Meet a Pollinator: Carpenter Bee

carpenter bee closeup
Carpenter bee
Photo: Karan A. Rawlins, University of Georgia, Bugwood.org

Eastern Carpenter Bee (Xylocopa virginica)

  • Carpenter bees are the largest native bees in the United States, along with bumblebee queens.

  • Often confused with bumblebees, carpenter bees can be easily distinguished by looking at their abdomens. The abdomen of a carpenter bee is black, shiny, and hairless--sometimes called a patent leather butt. Bumblebee abdomens are fuzzy.

  • A single carpenter bee can live up to three years, and there are generally one to two generations per year.

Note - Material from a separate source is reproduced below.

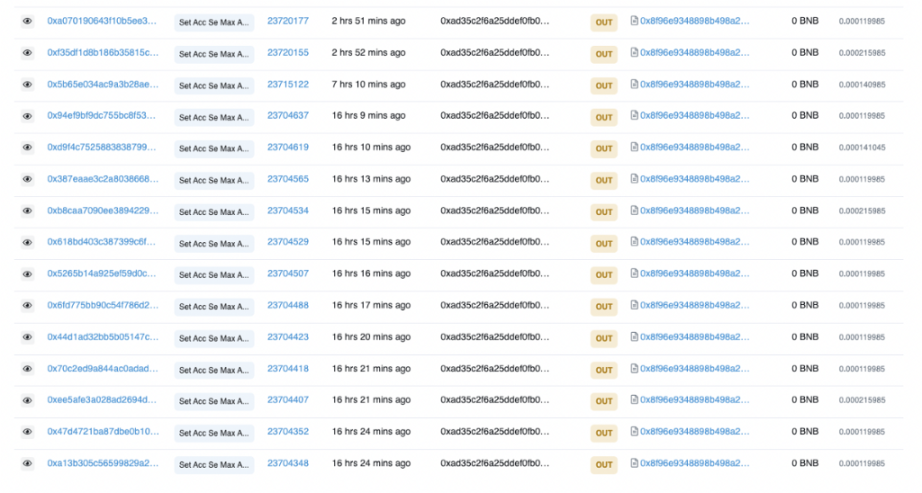
Task: Open eye preview for transaction 0x5265b14a925ef59d0c
Action: (x=27, y=274)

  • Adults overwinter in old brood tunnels previously constructed in wood, emerging in early spring to mate. Females then burrow into wood, excavating new brood, or nesting, tunnels to lay their eggs.

  • In spring, male carpenter bees can often be found hovering outside the entrance to nesting tunnels. Although their large size, loud buzzing, and defensive behavior can be intimidating, they are unable to sting and should simply be ignored.

  • Carpenter bees pollinate using "buzz pollination", an especially efficient type of pollination where bees use their powerful flight muscles to rapidly vibrate the flower, releasing the pollen out of the anther.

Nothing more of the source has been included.